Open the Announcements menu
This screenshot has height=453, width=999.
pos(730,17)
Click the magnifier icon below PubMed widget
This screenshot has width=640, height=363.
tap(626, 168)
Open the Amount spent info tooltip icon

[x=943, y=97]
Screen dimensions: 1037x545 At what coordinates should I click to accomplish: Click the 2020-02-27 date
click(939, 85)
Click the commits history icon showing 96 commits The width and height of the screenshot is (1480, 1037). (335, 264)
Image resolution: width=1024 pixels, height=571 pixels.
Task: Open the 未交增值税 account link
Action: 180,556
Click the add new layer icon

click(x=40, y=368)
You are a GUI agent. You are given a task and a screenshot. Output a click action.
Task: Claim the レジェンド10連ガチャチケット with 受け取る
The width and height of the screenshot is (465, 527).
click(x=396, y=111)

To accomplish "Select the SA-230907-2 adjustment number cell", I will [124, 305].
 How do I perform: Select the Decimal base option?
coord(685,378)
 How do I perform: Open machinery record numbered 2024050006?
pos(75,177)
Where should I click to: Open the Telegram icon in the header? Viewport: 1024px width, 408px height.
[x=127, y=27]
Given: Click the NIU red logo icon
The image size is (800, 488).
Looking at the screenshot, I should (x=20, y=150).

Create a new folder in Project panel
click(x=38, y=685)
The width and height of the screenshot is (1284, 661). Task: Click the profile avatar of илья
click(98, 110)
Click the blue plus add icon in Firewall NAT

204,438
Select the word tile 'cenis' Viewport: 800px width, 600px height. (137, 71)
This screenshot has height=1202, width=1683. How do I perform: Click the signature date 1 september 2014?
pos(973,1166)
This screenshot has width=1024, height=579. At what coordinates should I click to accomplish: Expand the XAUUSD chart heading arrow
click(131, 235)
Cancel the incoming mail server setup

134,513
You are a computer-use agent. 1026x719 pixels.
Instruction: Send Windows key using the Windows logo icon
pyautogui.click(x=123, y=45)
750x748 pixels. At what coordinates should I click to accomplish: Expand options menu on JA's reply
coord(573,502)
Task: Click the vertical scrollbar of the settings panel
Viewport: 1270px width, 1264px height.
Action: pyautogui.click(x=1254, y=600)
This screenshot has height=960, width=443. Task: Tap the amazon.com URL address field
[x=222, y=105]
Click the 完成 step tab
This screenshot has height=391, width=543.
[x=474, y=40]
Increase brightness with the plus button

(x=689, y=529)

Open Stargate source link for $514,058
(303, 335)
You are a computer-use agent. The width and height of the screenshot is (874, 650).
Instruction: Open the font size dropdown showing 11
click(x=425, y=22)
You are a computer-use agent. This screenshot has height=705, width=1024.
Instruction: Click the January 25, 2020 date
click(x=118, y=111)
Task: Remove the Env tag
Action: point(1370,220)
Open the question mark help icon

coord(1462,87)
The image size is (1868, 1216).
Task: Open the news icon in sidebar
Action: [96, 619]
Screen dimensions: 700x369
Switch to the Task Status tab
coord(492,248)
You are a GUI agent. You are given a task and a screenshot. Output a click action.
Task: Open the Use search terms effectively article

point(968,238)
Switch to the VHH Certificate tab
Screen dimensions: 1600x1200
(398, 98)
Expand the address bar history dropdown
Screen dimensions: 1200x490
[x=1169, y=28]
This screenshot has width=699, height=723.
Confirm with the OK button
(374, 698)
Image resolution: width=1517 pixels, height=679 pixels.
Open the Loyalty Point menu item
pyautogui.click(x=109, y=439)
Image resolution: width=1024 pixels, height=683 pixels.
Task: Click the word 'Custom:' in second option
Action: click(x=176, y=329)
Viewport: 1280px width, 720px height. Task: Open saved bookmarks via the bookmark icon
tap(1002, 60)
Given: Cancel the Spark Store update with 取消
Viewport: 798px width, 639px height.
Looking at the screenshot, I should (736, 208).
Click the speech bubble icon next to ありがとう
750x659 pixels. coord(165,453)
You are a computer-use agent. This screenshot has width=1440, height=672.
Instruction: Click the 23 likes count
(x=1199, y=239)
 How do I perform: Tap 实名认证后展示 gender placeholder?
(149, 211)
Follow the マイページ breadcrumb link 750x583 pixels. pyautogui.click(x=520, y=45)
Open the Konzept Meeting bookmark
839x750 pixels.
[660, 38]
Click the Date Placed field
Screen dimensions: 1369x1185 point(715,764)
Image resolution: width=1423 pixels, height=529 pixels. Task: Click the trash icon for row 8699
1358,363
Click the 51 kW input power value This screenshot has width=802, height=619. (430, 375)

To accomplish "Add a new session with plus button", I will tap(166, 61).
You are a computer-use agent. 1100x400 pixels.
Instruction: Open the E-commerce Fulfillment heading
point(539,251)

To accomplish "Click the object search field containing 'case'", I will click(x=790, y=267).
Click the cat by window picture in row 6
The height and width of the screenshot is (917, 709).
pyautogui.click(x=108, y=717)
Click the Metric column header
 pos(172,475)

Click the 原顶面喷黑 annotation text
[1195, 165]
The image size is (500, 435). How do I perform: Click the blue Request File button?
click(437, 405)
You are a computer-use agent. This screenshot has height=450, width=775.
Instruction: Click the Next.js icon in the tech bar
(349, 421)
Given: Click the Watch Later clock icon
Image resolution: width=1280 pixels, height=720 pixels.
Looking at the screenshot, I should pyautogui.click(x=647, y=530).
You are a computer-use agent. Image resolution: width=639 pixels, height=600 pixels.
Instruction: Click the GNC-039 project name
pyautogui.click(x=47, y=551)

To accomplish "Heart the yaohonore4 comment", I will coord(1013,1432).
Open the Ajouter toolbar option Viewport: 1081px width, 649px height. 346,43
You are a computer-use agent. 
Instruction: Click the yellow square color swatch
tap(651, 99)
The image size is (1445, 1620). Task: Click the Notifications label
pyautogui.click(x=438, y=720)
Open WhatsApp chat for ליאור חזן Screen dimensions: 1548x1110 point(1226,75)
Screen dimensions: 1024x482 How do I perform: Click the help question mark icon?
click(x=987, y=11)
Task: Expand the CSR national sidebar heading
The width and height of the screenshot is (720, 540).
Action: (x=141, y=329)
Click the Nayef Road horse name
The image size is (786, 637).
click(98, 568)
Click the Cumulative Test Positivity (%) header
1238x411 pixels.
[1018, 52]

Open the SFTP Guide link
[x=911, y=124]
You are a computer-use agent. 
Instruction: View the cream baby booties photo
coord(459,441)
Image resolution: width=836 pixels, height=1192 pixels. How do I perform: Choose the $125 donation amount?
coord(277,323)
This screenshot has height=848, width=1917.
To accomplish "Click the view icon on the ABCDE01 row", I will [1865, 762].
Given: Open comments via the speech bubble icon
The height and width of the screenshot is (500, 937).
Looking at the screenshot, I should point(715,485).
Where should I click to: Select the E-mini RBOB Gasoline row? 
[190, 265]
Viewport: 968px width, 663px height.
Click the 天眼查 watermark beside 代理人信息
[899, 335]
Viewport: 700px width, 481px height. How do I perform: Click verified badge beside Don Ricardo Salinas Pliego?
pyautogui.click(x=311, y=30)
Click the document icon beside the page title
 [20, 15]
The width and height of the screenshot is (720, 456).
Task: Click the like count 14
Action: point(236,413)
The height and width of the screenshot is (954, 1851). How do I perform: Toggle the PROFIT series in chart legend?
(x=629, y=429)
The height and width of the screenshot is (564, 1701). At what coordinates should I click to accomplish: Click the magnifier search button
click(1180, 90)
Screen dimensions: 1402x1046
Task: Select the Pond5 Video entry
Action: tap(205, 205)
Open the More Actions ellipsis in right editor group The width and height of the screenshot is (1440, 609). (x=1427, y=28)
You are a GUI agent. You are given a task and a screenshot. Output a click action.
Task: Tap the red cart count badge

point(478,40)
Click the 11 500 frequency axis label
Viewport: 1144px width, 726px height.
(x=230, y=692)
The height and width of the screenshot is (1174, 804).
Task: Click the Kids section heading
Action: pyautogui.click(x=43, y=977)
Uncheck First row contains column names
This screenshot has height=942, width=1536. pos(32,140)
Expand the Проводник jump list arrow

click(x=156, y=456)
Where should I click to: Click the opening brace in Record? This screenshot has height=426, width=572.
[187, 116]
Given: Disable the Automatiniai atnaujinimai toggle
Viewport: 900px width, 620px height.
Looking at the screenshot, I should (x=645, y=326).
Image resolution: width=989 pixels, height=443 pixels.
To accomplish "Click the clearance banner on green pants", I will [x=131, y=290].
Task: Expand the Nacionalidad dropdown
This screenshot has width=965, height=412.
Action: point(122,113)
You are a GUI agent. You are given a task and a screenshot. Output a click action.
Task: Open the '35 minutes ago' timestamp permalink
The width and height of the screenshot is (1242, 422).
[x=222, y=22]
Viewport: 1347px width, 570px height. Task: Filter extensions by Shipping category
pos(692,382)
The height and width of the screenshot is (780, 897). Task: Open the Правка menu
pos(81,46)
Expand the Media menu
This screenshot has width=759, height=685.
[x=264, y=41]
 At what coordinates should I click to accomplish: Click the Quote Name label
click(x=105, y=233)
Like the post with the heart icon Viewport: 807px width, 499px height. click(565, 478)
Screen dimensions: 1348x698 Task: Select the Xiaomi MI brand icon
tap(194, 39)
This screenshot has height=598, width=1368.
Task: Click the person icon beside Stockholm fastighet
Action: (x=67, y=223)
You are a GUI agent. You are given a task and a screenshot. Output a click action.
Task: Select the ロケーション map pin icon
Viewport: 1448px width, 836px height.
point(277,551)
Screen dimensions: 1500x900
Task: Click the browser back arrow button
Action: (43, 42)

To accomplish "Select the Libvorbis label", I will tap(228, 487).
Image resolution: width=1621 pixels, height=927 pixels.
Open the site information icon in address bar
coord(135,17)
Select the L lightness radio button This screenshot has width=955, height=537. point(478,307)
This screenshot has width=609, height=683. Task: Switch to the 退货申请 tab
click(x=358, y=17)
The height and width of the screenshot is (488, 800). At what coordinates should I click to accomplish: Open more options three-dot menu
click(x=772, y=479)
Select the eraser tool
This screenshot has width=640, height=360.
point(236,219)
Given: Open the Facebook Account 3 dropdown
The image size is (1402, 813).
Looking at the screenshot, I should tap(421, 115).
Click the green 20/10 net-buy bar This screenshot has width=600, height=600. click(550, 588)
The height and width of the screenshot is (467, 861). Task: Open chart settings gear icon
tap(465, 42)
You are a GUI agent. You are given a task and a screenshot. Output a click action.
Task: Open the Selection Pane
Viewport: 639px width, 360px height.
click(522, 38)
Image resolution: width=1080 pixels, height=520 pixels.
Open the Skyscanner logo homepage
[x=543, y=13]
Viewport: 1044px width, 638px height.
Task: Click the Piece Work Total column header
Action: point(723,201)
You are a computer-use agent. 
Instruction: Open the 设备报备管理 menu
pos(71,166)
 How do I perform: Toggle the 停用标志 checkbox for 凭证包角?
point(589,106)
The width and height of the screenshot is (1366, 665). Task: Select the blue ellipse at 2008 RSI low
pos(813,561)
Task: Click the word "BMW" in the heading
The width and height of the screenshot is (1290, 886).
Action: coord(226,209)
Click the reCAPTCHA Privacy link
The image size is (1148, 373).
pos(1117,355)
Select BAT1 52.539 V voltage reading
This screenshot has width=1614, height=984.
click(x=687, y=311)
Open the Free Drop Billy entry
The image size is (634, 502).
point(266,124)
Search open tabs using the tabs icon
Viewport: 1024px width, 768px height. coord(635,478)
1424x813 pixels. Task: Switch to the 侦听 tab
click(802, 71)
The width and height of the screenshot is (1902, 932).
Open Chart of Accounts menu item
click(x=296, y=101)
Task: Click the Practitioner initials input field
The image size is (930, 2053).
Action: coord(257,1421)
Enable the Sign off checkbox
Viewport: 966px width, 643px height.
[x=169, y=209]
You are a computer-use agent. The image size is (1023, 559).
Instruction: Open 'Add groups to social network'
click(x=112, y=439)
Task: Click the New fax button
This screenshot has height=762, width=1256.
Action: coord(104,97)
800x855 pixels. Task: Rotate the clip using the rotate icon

+ + +

**WORK REQUIRED**
Copy each line of the data that contains the word "computer", leaving the other lines out.

**SOLVED EXERCISE**
You are a computer-use agent. 1026x719 pixels.
You are a computer-use agent. The width and height of the screenshot is (874, 650).
You are a computer-use agent. This screenshot has height=705, width=1024.
You are a computer-use agent. This screenshot has width=1440, height=672.
You are a computer-use agent. 1100x400 pixels.
You are a computer-use agent. This screenshot has height=450, width=775.
You are a computer-use agent. Image resolution: width=639 pixels, height=600 pixels.
You are a computer-use agent. 
You are a computer-use agent. 
You are a computer-use agent. 
You are a computer-use agent. The image size is (1023, 559).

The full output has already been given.